**REQUIREMENTS:**
Reproduce, word for word, the part of the data below that opens with the line containing "Viewport: 669px width, 1432px" and closes with the line containing "point(714,252)", including both of those lines.
>> Start SUPPLIED RECORDS
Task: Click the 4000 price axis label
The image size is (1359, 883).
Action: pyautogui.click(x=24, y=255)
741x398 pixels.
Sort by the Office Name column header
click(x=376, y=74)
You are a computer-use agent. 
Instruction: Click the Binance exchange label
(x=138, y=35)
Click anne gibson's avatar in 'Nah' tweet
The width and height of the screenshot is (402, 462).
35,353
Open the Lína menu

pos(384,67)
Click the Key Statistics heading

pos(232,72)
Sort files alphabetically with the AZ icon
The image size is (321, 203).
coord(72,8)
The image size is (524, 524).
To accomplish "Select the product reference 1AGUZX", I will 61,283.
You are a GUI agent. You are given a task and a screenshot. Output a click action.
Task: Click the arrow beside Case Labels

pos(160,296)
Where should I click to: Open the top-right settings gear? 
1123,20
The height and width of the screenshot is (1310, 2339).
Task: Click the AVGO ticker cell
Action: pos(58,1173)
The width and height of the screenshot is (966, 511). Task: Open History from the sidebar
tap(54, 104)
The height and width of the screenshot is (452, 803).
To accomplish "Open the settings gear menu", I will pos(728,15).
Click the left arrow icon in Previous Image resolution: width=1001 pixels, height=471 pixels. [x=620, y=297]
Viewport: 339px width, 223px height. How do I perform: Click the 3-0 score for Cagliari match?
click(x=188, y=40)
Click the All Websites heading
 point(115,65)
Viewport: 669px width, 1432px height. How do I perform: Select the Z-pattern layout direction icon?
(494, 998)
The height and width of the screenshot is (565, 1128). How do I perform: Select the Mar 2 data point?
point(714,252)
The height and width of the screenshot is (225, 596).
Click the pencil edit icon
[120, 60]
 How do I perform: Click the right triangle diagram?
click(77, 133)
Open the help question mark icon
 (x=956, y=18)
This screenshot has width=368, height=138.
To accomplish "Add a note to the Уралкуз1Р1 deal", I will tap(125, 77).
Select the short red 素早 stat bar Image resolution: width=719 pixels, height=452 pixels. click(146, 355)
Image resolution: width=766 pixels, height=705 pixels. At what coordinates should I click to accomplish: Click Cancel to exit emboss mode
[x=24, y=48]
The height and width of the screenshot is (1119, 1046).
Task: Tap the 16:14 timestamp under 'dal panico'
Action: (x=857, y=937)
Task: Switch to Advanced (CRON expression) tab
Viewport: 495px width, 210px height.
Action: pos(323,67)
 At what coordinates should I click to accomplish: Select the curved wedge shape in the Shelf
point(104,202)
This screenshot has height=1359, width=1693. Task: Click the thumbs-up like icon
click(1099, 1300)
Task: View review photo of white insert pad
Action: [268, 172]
>> End SUPPLIED RECORDS
**COMPLETE RESPONSE:**
Viewport: 669px width, 1432px height. How do I perform: Select the Z-pattern layout direction icon?
(494, 998)
The height and width of the screenshot is (565, 1128). How do I perform: Select the Mar 2 data point?
point(714,252)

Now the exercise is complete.